# Document Question Answering

In [1]:
from langchain.vectorstores import Chroma
from langchain.embeddings import OpenAIEmbeddings
from langchain.text_splitter import RecursiveCharacterTextSplitter
from langchain.chat_models import ChatOpenAI
from langchain.chains import RetrievalQA
from langchain.document_loaders import TextLoader, PyPDFLoader

In [2]:
import glob
import os
from dotenv import load_dotenv, find_dotenv
load_dotenv(find_dotenv())

open.api_key = os.environ['OPENAI_API_KEY']

## Load documents

In [3]:
glob.glob("data/*")

['data/silverman-openai-complaint.pdf',
 'data/doc-5.txt',
 'data/The_Effect_of_Student_Teacher_Ratio_on_Truancy.pdf',
 'data/doc-3.txt',
 'data/Question_Generation.pdf',
 'data/doc-2.txt',
 'data/state_of_the_union.txt',
 'data/fec_2016_EDA.v2.pdf',
 'data/doc-4.txt',
 'data/2023-08-01_Trump_Indictment.pdf',
 'data/exploring-ggplot.pdf',
 'data/doc-6.txt',
 'data/doc-1.txt']

In [4]:
loaders = [PyPDFLoader(pdf) for pdf in glob.glob("data/*.pdf")] + \
          [TextLoader (txt) for txt in glob.glob("data/*.txt")]

In [5]:
docs = []
for loader in loaders:
    docs.extend(loader.load())
len(docs)

123

## Split documents

In [6]:
text_splitter = RecursiveCharacterTextSplitter(
    chunk_size = 1500,
    chunk_overlap = 150
)
splits = text_splitter.split_documents(docs)
len(splits)

257

## Initialize ChromaDB

Create embeddings for each chunk and insert into the Chroma vector database.

In [7]:
embeddings = OpenAIEmbeddings()
vectordb = Chroma.from_documents(splits, embeddings)
persist_directory = 'chroma/'

!rm -rf chroma/
vectordb = Chroma.from_documents(
    documents=splits,
    embedding=embeddings,
    persist_directory=persist_directory
)
print(vectordb._collection.count())
vectordb.persist()

257


## Create the chain

Initialize the chain we will use for question answering.

In [8]:
llm = ChatOpenAI(model_name="gpt-3.5-turbo", temperature=0)

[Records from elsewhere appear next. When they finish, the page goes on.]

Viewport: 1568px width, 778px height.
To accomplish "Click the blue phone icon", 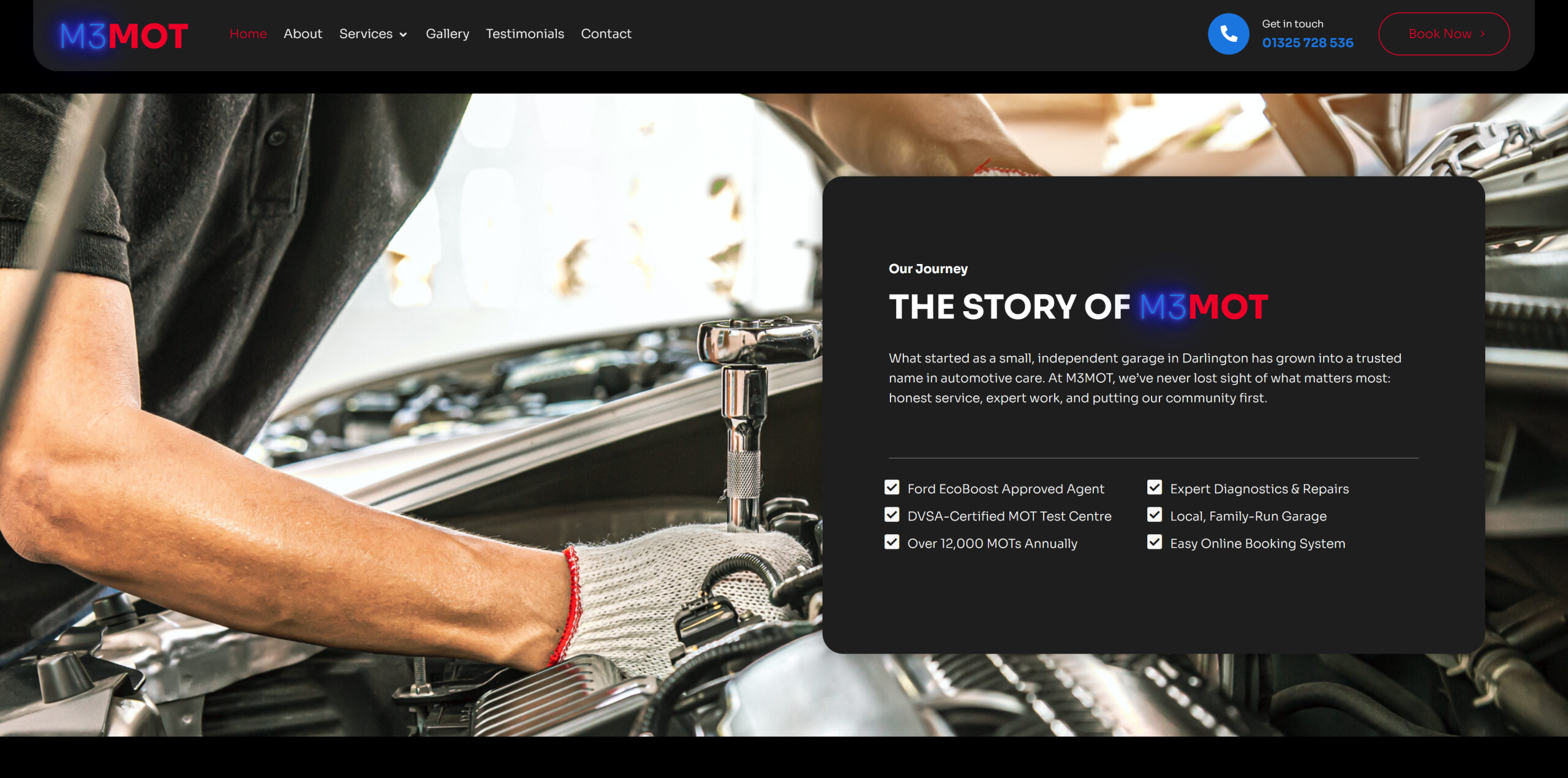I will pyautogui.click(x=1228, y=34).
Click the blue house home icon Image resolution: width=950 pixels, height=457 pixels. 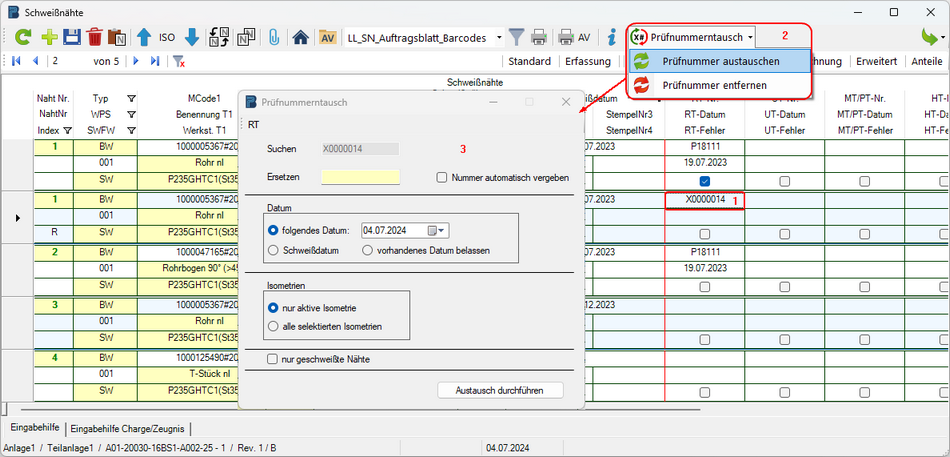pos(300,37)
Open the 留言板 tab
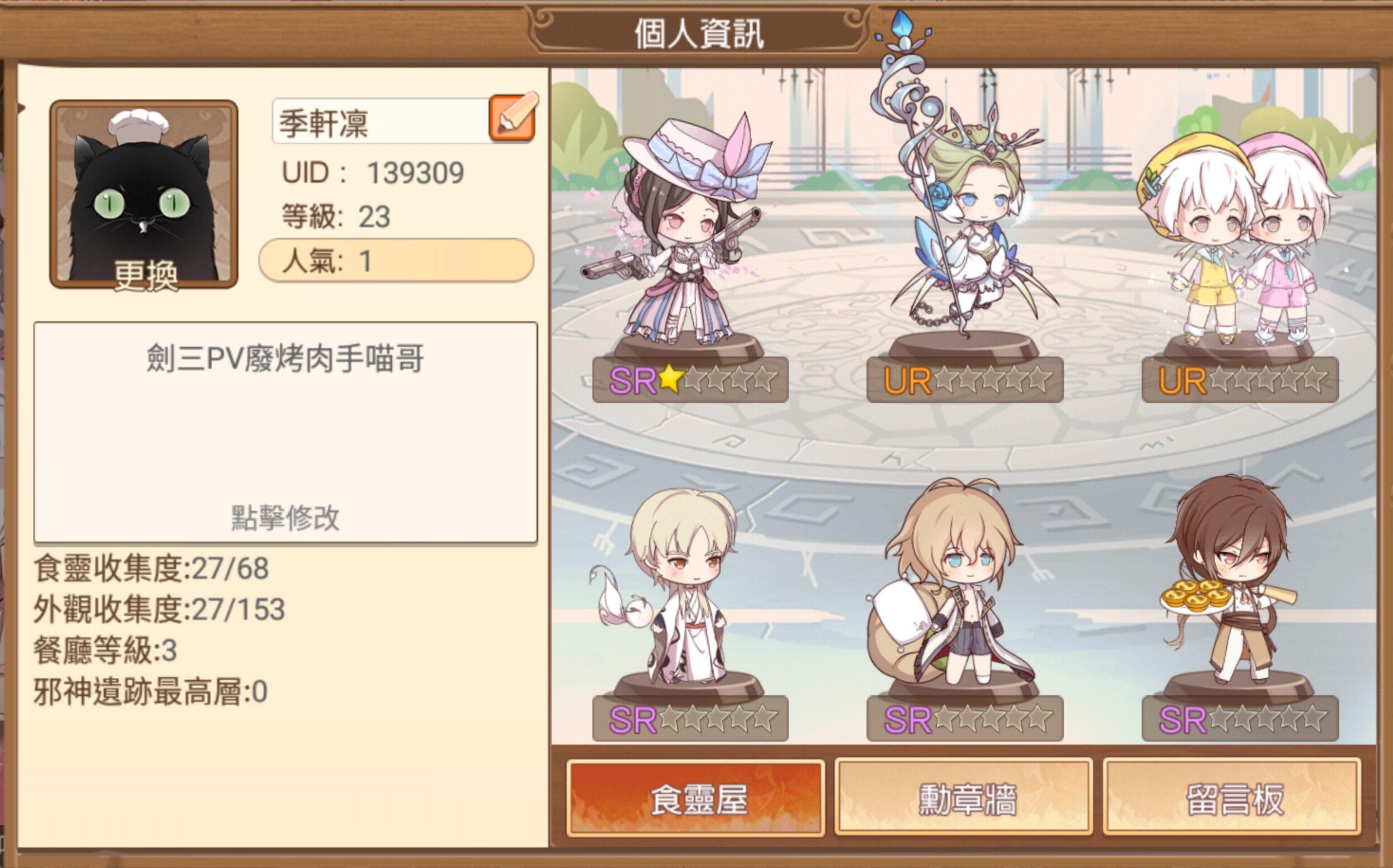The height and width of the screenshot is (868, 1393). [1232, 797]
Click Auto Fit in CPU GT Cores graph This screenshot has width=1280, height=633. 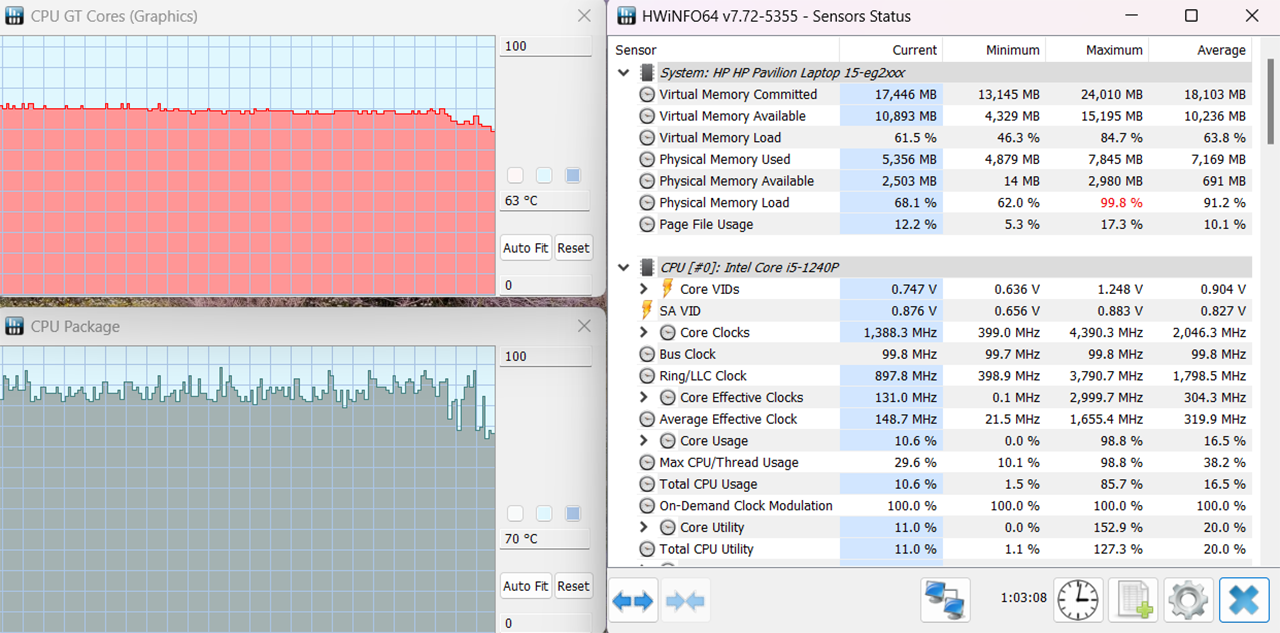[525, 248]
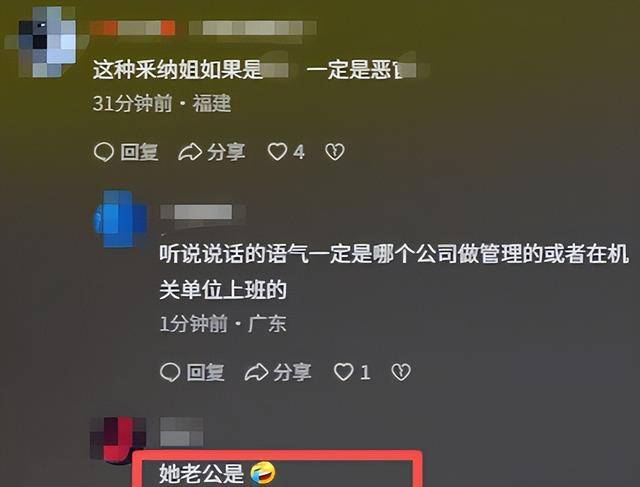Open the pixelated avatar of the first commenter
640x487 pixels.
47,41
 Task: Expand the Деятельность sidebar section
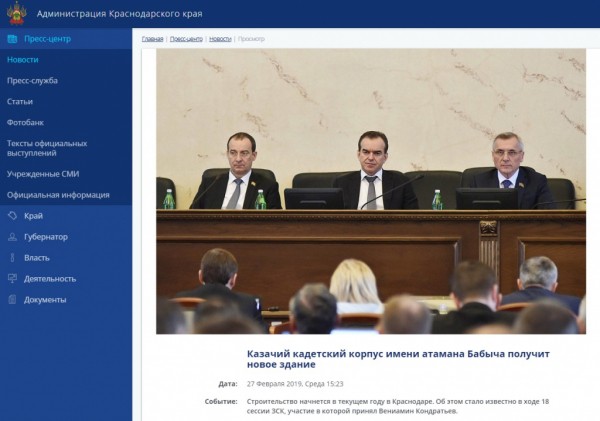(x=50, y=279)
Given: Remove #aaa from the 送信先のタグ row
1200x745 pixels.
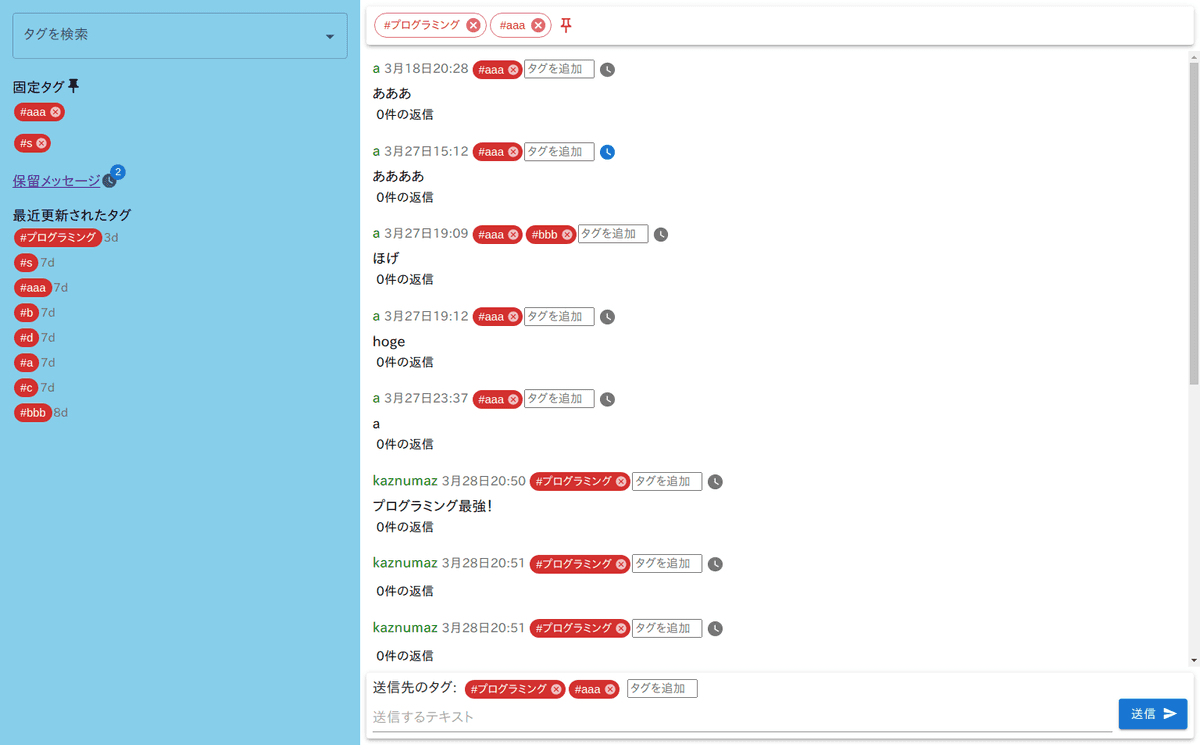Looking at the screenshot, I should pyautogui.click(x=610, y=689).
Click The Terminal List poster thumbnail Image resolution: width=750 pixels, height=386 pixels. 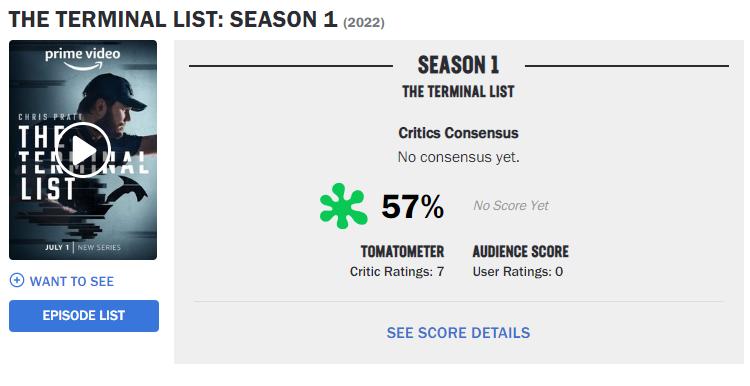[83, 150]
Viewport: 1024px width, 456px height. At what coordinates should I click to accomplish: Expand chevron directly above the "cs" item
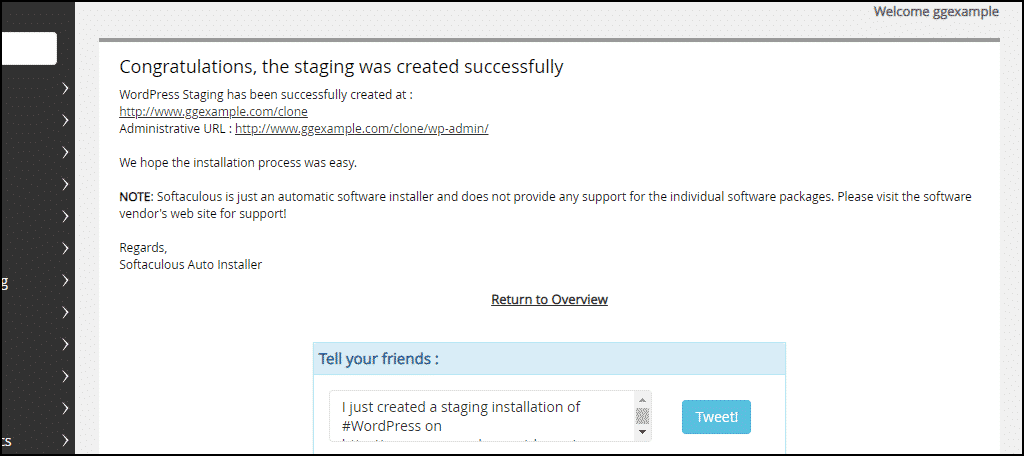[x=65, y=408]
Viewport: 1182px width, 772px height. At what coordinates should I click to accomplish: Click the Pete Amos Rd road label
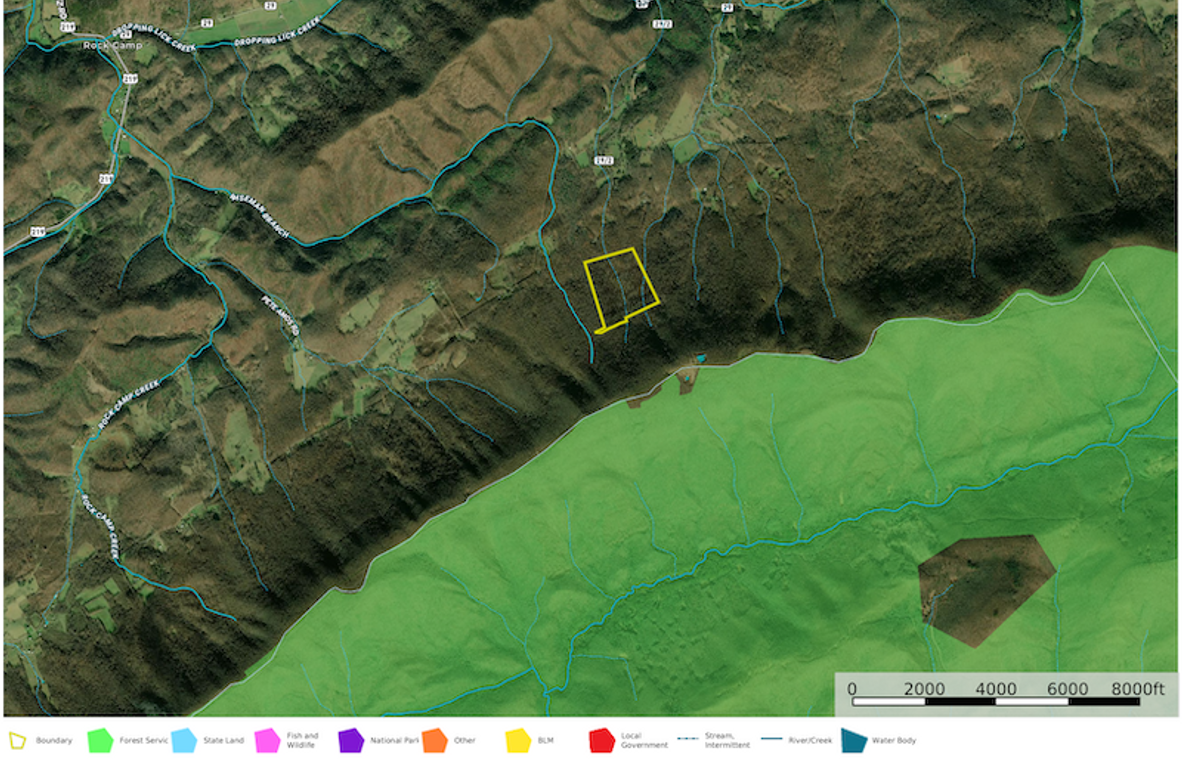coord(278,313)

qa = RetrievalQA.from_chain_type(
    llm,
    retriever=vectordb.as_retriever()
)

## Ask questions!

Now we can use the chain to ask questions!

In [9]:
query = "What did the president say about large corporations and the wealthy?"
qa.run(query)

"The president mentioned that when corporations don't have to compete, their profits go up, which in turn drives up prices for consumers. He also stated that the previous administration gave tax cuts to the very wealthy and corporations, leading to a wider gap between the top earners and everyone else. The president proposed closing loopholes to ensure that the wealthy don't pay a lower tax rate than teachers or firefighters."

In [10]:
query = "What does Sarah Silverman allege against OpenAI?"
qa.run(query)

'Sarah Silverman alleges that OpenAI, without her permission, made copies of her book "The Bedwetter" during the training process of their language models. She claims that the language models are infringing derivative works of her book and that OpenAI\'s actions constitute direct copyright infringement. She seeks damages and other remedies for the unauthorized use of her work.'

In [11]:
query = "What is the essence of Uncle Tom's Cabin?"
qa.run(query)

"The essence of Uncle Tom's Cabin is a story that portrays the harsh realities of slavery and the moral dilemmas faced by enslaved individuals. It highlights the noble and steadfast character of Uncle Tom, who remains faithful to his beliefs and exhibits Christian virtues even in the face of extreme suffering. The novel also explores themes of friendship, compassion, and the destructive nature of greed and brutality represented by characters like Simon Legree. Overall, Uncle Tom's Cabin aims to expose the injustices of slavery and advocate for its abolition."

In [12]:
query = "Did Richard Robbins and his colleagues reach a conclusion about whether semantic metrics are better than lexical metrics for text generation tasks?"
qa.run(query)

'Yes, Richard Robbins and his colleagues concluded that semantic metrics are more robust indicators of success at question generation than lexical metrics. They found that metrics like METEOR, BERTScore, and USE, which measure semantic similarity, produced scores that were more reflective of successful question generation compared to metrics based on lexical similarity like BLEU and ROUGE-L. They also found that high scores in one metric but not the other often indicated incomplete semantic alignment. Therefore, they recommend using both semantic and lexical metrics together for a more comprehensive evaluation of text generation tasks.'